◆ **WHAT TO PRODUCE**: Give the number of lines below that contain the word "cell", and nothing else.

Stored data entries
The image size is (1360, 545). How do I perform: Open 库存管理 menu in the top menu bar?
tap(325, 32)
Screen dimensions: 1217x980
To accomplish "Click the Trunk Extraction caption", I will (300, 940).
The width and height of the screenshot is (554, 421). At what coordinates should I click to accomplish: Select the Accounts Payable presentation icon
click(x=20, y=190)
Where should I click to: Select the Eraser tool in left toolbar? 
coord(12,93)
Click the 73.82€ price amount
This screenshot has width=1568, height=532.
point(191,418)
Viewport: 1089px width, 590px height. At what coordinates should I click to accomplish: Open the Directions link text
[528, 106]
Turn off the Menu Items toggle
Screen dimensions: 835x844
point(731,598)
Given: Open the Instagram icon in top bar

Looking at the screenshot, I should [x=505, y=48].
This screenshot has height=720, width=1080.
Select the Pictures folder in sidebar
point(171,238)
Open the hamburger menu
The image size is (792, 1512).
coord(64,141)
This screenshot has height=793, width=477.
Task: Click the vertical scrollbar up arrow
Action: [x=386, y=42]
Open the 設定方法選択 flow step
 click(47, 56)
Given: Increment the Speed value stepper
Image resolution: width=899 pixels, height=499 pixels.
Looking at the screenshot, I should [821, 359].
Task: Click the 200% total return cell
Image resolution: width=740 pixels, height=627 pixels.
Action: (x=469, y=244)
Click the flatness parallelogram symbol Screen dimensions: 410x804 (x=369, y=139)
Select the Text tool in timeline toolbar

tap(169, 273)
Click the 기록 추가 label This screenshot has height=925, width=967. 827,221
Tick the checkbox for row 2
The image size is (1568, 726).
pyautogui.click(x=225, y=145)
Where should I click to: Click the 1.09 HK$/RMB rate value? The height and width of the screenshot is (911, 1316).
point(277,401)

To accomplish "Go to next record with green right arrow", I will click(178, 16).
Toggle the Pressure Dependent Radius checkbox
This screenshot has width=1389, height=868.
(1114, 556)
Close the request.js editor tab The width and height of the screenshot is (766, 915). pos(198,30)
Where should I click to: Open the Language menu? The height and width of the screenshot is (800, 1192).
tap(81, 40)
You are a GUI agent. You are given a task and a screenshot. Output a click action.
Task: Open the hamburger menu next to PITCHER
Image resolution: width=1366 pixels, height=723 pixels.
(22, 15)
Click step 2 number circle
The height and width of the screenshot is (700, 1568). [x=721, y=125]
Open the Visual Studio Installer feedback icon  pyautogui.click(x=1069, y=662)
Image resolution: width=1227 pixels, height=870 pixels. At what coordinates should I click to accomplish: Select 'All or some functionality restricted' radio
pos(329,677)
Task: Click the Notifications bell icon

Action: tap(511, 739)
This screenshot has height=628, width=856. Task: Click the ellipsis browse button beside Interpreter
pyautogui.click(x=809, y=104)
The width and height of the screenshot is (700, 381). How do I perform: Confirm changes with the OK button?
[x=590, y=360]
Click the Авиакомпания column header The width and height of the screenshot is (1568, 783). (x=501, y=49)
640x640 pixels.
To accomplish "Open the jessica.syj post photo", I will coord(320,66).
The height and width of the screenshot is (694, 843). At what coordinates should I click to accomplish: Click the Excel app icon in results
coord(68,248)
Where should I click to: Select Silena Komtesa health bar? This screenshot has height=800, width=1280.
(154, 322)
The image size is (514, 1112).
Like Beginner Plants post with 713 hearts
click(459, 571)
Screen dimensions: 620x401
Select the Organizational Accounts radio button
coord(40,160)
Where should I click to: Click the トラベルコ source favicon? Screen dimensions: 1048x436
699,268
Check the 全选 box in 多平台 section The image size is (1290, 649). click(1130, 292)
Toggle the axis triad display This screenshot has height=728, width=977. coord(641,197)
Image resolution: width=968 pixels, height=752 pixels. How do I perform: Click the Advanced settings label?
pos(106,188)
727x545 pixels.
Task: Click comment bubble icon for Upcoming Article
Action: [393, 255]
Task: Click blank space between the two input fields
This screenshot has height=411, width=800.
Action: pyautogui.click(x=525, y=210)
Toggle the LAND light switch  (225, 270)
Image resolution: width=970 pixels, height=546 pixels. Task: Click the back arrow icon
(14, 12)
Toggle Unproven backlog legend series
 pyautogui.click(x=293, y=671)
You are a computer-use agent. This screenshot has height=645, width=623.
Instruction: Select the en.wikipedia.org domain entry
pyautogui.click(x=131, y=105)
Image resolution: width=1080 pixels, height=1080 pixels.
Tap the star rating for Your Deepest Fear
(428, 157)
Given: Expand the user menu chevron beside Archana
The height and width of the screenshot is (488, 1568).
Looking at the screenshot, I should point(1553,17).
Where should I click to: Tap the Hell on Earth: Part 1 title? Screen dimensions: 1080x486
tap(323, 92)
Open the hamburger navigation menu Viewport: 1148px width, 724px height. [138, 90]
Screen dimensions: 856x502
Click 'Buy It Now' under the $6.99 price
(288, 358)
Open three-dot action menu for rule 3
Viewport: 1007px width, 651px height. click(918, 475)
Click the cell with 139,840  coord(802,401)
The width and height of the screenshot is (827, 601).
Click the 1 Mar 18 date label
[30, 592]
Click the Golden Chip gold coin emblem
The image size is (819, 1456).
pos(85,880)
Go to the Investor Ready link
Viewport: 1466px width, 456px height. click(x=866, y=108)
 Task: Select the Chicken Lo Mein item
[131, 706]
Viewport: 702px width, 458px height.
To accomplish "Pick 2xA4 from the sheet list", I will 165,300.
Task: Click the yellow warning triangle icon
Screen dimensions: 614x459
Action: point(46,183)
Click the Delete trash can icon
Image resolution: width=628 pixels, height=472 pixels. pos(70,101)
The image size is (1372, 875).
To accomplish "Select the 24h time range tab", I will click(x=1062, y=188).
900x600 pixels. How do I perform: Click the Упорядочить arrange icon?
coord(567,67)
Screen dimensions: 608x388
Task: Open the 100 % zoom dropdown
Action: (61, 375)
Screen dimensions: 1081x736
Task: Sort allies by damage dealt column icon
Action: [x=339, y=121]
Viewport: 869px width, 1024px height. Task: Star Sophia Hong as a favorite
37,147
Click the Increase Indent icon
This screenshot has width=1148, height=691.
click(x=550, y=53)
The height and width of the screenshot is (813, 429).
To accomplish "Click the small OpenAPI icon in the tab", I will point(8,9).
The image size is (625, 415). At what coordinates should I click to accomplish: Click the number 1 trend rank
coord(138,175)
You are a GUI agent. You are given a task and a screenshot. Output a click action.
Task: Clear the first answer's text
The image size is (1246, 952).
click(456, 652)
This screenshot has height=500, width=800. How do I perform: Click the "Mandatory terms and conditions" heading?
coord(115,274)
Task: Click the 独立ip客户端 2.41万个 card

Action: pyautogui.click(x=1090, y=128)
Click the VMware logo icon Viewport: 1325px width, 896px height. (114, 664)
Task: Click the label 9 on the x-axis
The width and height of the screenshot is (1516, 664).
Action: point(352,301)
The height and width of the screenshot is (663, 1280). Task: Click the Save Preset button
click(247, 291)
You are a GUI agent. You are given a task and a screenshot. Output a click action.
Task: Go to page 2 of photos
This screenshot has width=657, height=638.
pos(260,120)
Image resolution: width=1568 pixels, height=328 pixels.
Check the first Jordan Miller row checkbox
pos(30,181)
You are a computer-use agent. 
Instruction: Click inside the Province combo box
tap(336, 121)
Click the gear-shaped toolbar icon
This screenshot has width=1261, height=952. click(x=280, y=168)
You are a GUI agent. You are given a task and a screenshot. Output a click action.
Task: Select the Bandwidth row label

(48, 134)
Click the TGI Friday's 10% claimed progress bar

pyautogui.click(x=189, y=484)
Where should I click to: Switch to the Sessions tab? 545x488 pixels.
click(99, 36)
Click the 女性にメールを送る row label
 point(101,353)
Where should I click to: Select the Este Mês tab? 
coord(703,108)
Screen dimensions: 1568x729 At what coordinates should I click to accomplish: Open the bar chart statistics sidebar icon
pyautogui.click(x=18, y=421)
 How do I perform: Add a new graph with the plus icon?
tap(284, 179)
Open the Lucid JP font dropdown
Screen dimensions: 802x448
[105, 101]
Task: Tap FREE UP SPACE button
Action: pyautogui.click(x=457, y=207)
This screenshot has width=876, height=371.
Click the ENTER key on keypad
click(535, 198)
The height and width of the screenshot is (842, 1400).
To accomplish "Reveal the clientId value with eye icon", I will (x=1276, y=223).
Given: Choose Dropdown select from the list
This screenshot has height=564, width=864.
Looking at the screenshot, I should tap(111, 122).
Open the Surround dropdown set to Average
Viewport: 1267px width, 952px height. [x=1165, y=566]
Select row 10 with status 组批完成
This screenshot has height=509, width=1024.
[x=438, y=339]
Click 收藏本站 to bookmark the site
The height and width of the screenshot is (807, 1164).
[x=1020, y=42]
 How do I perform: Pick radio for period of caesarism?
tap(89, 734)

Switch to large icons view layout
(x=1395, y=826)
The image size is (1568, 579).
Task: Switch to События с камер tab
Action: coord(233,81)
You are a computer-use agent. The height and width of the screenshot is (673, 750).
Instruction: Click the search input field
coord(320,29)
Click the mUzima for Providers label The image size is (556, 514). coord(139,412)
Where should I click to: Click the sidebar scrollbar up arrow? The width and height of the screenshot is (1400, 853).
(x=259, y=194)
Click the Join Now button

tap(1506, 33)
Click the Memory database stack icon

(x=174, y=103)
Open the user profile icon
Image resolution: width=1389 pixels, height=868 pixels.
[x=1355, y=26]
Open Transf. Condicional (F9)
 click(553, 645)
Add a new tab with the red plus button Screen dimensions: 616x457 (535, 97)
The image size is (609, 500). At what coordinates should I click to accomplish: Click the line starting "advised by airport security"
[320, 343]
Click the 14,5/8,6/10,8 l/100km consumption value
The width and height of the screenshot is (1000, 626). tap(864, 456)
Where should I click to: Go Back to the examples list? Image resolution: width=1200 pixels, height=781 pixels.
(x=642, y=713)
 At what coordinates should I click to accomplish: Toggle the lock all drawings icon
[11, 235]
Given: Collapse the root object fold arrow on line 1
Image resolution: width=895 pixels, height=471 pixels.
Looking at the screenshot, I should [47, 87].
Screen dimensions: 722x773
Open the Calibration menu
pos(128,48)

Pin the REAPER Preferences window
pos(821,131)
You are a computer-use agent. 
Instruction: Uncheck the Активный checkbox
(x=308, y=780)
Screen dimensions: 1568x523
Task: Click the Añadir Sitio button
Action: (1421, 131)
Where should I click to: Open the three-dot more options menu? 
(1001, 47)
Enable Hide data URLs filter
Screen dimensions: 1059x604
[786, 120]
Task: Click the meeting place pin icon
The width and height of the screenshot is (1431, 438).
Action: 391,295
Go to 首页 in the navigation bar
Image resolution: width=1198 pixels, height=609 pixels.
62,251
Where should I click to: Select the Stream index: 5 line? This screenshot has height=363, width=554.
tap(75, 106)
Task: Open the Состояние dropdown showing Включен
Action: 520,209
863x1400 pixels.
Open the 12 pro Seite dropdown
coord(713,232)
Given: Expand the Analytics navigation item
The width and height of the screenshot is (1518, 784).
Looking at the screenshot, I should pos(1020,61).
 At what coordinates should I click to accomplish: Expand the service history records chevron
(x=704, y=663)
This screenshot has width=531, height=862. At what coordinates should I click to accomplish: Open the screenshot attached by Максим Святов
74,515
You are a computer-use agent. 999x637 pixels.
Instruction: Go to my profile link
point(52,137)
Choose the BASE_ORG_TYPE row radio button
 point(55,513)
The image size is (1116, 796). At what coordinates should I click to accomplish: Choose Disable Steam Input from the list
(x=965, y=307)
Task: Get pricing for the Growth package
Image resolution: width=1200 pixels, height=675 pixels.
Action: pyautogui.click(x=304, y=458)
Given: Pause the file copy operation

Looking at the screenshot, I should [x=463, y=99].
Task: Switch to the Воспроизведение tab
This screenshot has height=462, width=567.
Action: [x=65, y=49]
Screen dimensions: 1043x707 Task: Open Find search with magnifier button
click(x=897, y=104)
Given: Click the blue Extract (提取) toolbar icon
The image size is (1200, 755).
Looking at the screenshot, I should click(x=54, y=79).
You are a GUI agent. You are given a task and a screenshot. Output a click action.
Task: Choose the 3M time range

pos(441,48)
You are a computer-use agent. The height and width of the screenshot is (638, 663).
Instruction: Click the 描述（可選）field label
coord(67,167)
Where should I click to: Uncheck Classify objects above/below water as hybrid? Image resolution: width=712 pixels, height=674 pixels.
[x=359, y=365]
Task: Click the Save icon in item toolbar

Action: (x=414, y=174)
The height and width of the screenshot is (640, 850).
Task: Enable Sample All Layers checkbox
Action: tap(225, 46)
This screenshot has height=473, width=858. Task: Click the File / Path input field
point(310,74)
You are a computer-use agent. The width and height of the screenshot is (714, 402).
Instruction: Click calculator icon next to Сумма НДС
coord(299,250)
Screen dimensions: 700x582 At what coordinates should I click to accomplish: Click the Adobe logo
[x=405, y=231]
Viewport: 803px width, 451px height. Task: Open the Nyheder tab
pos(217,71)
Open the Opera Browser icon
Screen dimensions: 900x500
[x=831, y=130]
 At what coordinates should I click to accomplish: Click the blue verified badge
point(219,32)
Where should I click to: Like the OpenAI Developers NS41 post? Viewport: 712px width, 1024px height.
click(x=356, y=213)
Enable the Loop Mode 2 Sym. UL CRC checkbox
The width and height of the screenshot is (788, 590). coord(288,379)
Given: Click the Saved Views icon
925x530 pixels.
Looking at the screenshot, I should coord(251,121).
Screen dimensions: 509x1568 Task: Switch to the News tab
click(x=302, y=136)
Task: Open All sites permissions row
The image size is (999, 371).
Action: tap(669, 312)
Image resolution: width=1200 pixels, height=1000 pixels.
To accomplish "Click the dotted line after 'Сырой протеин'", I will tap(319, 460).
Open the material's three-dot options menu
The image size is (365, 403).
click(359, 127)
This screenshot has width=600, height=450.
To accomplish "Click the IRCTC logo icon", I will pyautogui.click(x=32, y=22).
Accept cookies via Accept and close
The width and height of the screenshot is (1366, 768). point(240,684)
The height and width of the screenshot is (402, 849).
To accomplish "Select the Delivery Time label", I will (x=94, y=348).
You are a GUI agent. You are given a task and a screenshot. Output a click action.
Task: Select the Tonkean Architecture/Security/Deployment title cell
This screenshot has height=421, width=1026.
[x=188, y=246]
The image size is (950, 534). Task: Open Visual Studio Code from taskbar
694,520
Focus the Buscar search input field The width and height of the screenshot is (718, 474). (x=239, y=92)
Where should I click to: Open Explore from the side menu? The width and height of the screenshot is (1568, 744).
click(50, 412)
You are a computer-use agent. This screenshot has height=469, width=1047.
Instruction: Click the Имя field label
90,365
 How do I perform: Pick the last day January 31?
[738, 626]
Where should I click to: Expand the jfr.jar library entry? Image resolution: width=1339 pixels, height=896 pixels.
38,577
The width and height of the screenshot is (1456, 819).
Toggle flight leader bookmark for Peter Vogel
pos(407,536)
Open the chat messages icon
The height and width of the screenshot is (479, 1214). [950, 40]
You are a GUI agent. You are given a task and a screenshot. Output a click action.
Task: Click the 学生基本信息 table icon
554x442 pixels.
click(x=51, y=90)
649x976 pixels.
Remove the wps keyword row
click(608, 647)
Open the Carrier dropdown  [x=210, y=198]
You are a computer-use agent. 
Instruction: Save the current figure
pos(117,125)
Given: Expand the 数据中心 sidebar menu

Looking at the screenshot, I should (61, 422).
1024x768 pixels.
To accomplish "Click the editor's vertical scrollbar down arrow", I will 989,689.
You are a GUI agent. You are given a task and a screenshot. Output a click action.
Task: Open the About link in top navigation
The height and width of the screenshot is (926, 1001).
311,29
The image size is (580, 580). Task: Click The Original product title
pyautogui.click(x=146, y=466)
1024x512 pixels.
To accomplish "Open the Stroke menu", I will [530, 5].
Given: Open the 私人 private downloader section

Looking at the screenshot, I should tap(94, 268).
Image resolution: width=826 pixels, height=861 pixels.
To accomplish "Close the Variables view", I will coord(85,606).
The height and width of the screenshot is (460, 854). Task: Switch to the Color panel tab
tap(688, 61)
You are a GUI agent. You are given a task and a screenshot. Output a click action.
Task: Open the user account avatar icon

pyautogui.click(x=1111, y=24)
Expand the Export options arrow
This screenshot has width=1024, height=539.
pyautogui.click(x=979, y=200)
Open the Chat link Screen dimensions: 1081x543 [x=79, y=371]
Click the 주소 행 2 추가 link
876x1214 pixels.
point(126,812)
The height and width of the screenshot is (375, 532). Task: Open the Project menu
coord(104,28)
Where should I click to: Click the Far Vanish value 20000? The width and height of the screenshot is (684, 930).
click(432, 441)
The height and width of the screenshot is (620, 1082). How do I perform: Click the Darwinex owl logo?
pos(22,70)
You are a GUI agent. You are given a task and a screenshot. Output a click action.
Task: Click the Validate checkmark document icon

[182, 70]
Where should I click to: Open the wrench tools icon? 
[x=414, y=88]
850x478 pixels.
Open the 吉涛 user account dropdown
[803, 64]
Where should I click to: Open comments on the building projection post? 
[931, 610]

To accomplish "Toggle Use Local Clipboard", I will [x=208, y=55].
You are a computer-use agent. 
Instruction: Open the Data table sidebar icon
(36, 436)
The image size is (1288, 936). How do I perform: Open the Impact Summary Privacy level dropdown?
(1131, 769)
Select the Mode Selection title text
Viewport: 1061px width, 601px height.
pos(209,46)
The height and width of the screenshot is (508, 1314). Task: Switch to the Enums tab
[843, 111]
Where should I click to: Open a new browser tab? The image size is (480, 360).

◆ **WRITTEN ANSWER**: 3